Sonja Scherer als Künstlerin mit sozialkritischen Ansätzen bezeichnen zu wollen, geht jedoch an der Sache vorbei, wenn man die aktuelle Ausstellung in der Galerie Kränzl in Horn (Höri) als Ausgangspunkt nimmt. Denn in der Summe erscheinen ihre Arbeiten ausgesprochen ruhig und ausgewogen. Ihre rhythmischen Kompositionen, die stets gegenstandslos bleiben und mit zeichenhaft gesetzter Farbe spielen, er-innern zum Teil an die unentzifferbare Sprache von Cy Twombly. Wobei Sonja Scherer die Impulsivität eines Twombly im Laufe einiger Reisen nach Asien durch fernöstliche Meditation ersetzt haben mag.

Ruhig geht es auch bei dem Essener Künstler Jürgen Marose zu, der seit Jahren mit der Galerie verbunden ist. Standen bei einer vergangenen Gruppenausstellung in denselben Räumen auf der Höri noch Figuren im Zentrum, die mit der Weite des Meeres in Verbindung gebracht wurden, so sind die Menschen, die Jürgen Marose diesmal der Unendlichkeit ausgesetzt hat, in der Regel nicht ausschließlich auf sich gestellt, sondern in Begleitung. Immer noch wirken die Lebensbedingungen brüchig, die Marose mit lasierenden wasserlöslichen Farbaufträgen auf ölhaltigem Asphaltlack entwirft. Immer noch fehlt ein frisches Himmelsblau, das Luft zum Atmen schafft, fehlen Konturen, an denen man sich in der weiten Landschaft auf Dauer orientieren könnte. Dennoch vermitteln auch Maroses aktuelle Bilder mehr Ruhe als diejenigen, die den Mann einsam mit dem Schiff auf die Weltmeere gegen die Stürme schicken. Sind es diese geglätteten Wogen, die glauben machen, es handle sich dieses Mal eher auch um Frauen? Oder bedienen dann die eigenen Assoziationen nur Klischees?

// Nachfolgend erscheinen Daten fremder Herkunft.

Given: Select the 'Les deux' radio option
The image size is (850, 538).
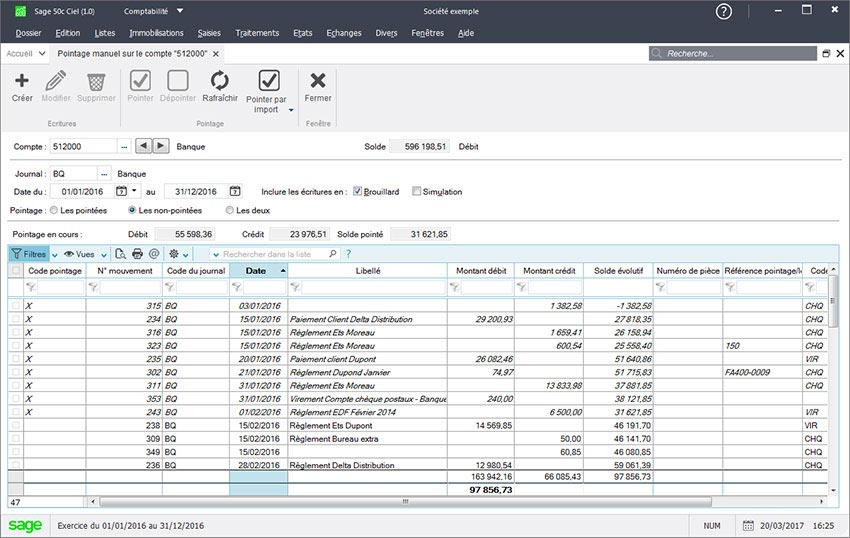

„Wohin er - der Mensch - kommt und wohin der geht bleibt unbestimmt, wie auch das Geschlecht oder das Alter der Personen", hält ein Text der Galerie deutlich neutraler fest. Einprägsam ist ausgerechnet ein „aus dem Rahmen fallendes" Bild, in dem Marose sich aus der Vogelperspektive einer dichten Stadtlandschaft nähert, in dem jede menschliche Figur in den Labyrinthen verschwunden ist. Ein Zukunftsbild oder eines, das einen inneren Zustand so gut abbildet wie die unendlichen Landschaften? Die vage Balance ist irritierend: Marose lässt seine Menschen nicht abstürzen, er entlässt sie einfach. In eine Freiheit, die nicht ausschließlich Ängste schüren muss.